– Теперь, с вашего позволения, откланяюсь. Прошу великодушно извинить – и за вторжение, и за моё инкогнито. Надеюсь с тем на ваше здравомыслие. Прощайте.
Надворный советник Шарлемань тем вечером ко сну не торопился… Сидел вместе с ассистентом за початым графином можжевеловой, с миской моченых яблок и в изрядном смятении мыслей и чувств.
– Ох, друг Петруша, ноет мое сердце…
– Да-с, дельце это претуманное. Конечно, за психиатрию я вам всяко не скажу…
– А не похоже, ой как не похоже! – простонал Шарлемань, замотав головой.
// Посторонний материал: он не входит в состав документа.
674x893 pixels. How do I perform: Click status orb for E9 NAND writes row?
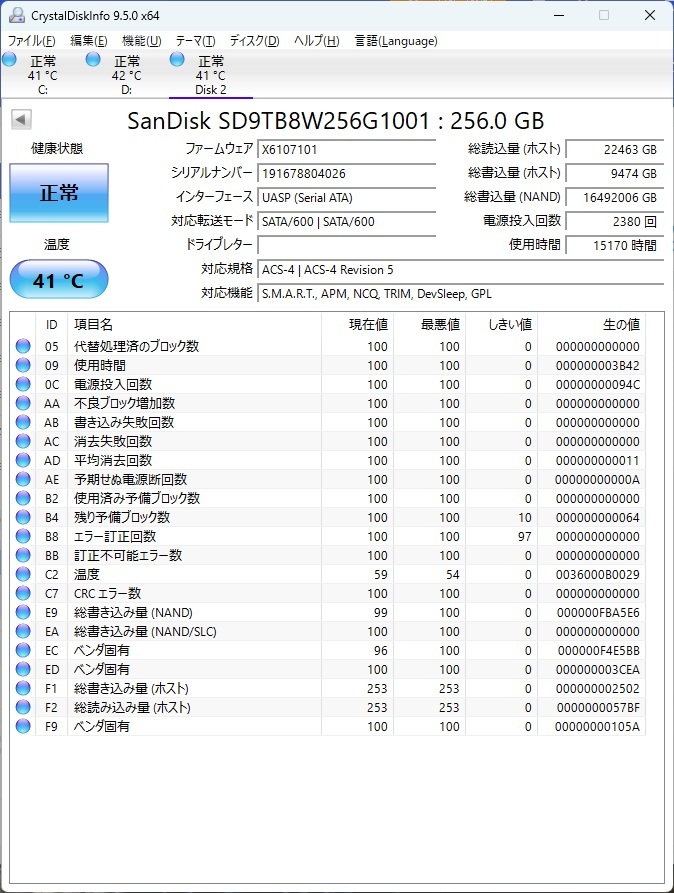click(x=23, y=612)
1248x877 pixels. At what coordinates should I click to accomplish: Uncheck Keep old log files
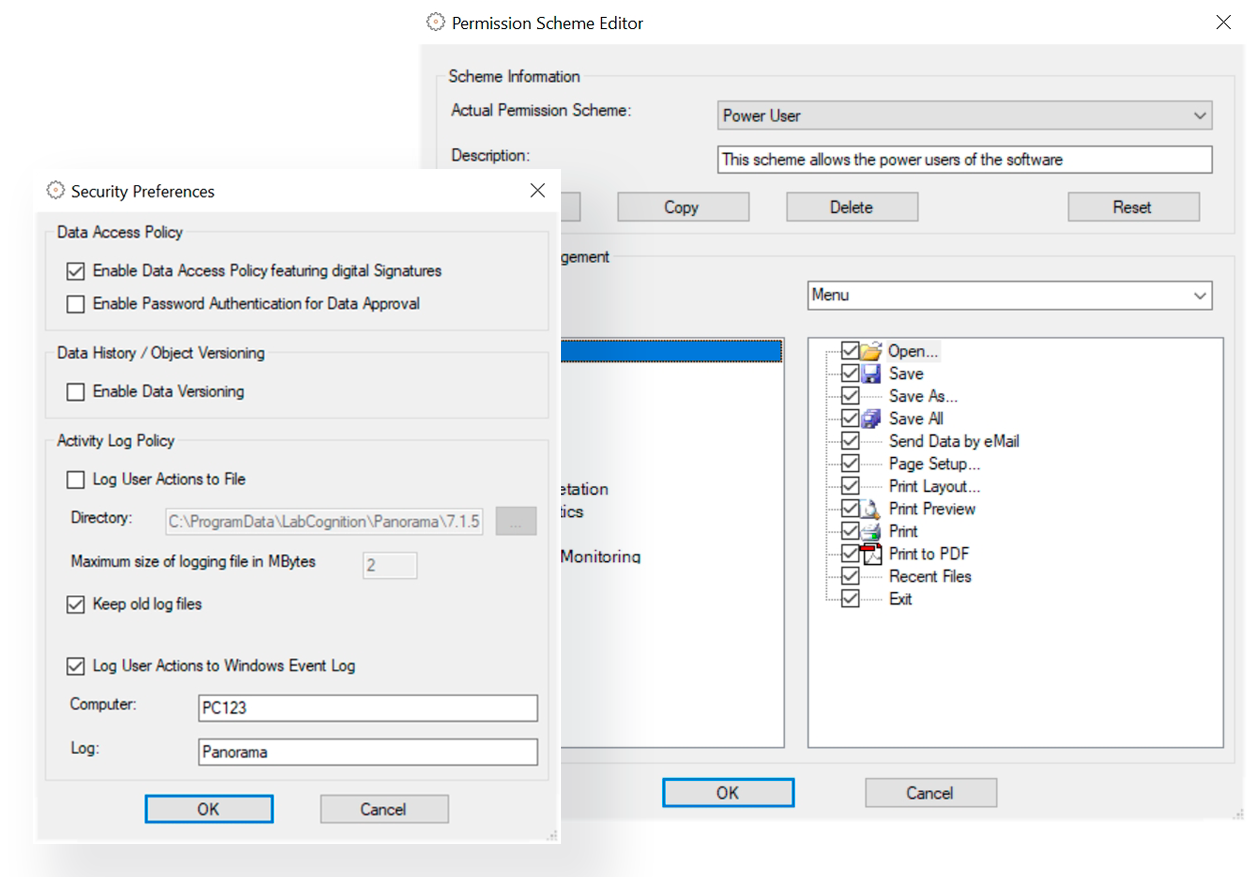pyautogui.click(x=76, y=605)
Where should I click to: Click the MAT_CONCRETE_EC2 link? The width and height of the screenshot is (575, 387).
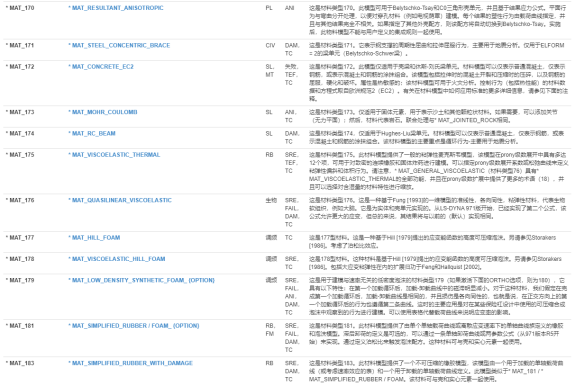101,66
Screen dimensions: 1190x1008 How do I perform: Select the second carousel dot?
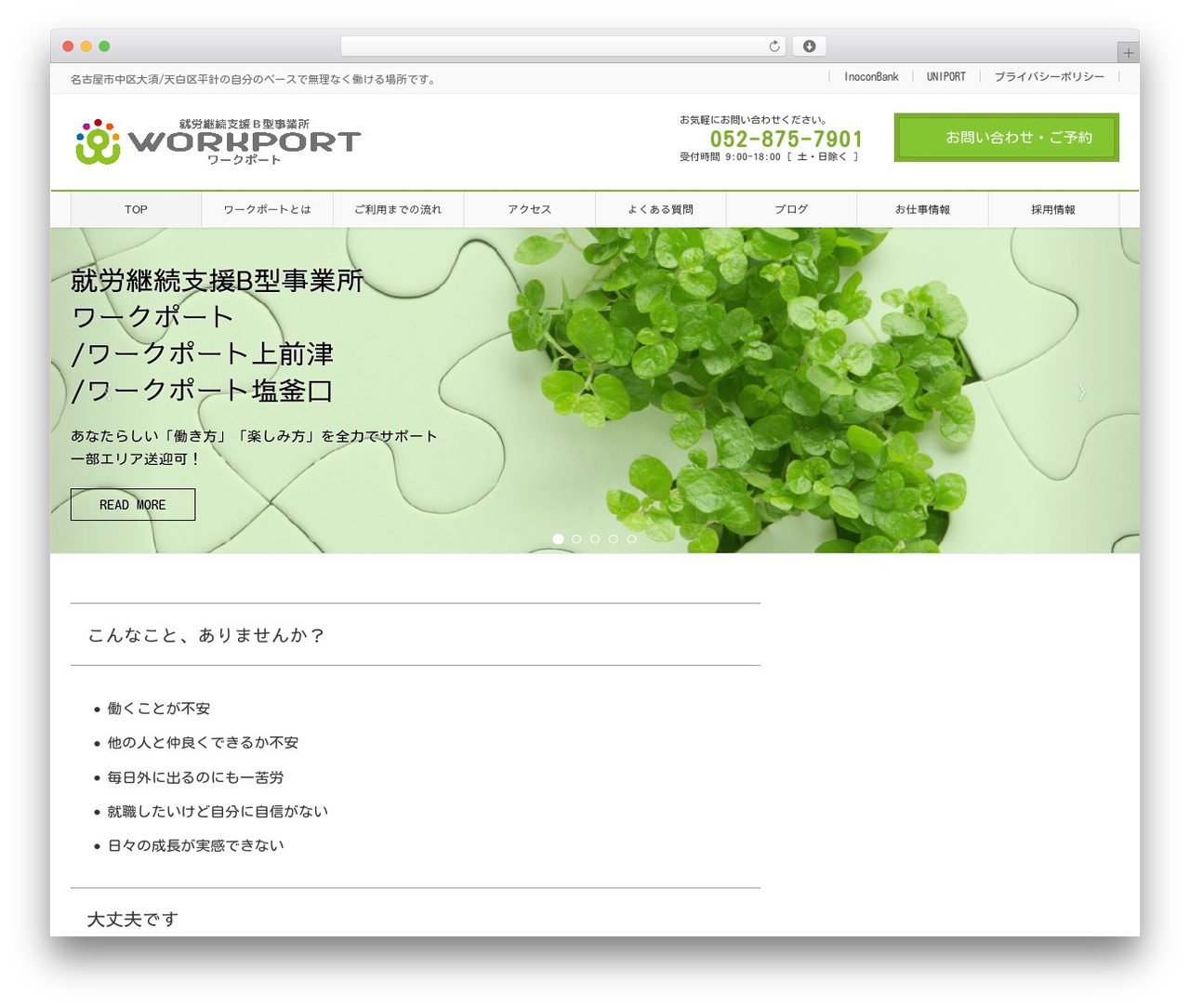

– Но это не по нашей с вами части. А вот касательно постройки – тут я справлюсь. В Отраде строит кто-то «из маститых»? Тогда немудрено и разузнать. Но вы с утра наведайтесь в Александрию – и не без пользы, да и отвлечетесь. А я между строительным, да инженерным людом поразведаю. Вот после и решим – без нервов, да сует.
Глава 5. И не навет, да и не правда
Александрийская капелла отвлекла. Изящный «готический» храм, красующийся на открытом месте, стоял как декорация, как бутафория, или изысканный, сродни затейливой шкатулке, сувенир.
Из мастерской скульптора Демут-Малиновского уже доставили фигуры для фасадов, теперь их монтировали на гранёных столбцах… Конечно, эти статуи святых, созданные записным академистом, не походили на средневековых старцев, чьи вытянутые изваяния и выразительные лица он видел в порталах собора в Шартре. Шарлемань бывал во Франции в года пенсионерства – давно, нереально давно.
Париж, Амьен, Шартр и Руан. И он, потомок рода Шарлемань-Боде, сын руанского скульптора Жана-Батиста. И не француз уже, да не русак. Как, впрочем, все Брюлловы или семейство Бенуа и братья Жилярди… И чьи они нынче, какой стороны?
Он не заметил, сколько времени провёл на стройке: беседовал с подрядчиком и мастерами, выслушивал художников, сверялся сроками отделочных работ… По дороге домой архитектор вздремнул в экипаже, убаюканный тряской, да стуком копыт. Приехав к позднему обеду, застал в столовой проголодавшегося верного Петра. Впрочем, последний вид имел вполне весёлый.
Матильда подала куриного бульону с пирожками, что проскочили как и не было, тушёные свиные ножки с кислою капустой… И, наконец, лениво разломав картофельный пирог, порядком разморённый Шарлемань, спросил Петрушу:
– Так что о нашем деле разузнал? Поди навет? – и промокнул салфеткой лоснящиеся губы.
Петруша крякнул:
– И не навет, да и не правда. А скроено уж больно всё хитро!
Услышав это, Шарлемань мгновенно подобрался, отставил блюдо, снял салфетку с шеи, скомкал и швырнул на стол.
– Рассказывай. Без шуток. С кем виделся, с кем говорил. Выкладывай, что разузнал. А я уж, братец, буду сам судить.
Пётр отодвинул от себя тарелку и бодро начал:
– Сегодня в трактире у пана Ловчинского я видел знакомых Петра Мартемьянова.
– Какого это Мартемьянова?
– Того, что трудится в Отраде главным помощником у Доменико Жилярди.
– У Жилярди Дементия Ивановича? Так это он – «маститый архитектор»? Совсем неплохо! – Шарлемань даже прихлопнул по столу. И сразу призадумался.
– Но я слыхал, что у Дементия Ивановича слабое здоровье. Он собирался уезжать в Швейцарию…
– Всё так и есть. Как только завершит работу, тут же готовится отбыть. Теперь, по слабости здоровья, привлёк помощников – и Мартемьянова, и Осипа – двоюродного брата своего. Работу хочет завершить в ближайших сроках, под собственным надзором – единственно из уважения к заказчице, и не уедет, покамест новую Успенскую не освятят.
– И как идёт работа?
– Идёт, как следует. Подрядчик не подводит, к мастерам больших претензий нет. Строение вчерне закончено, недавно положили кровлю. Осталось штукатурка, да начинать отделывать лепниной.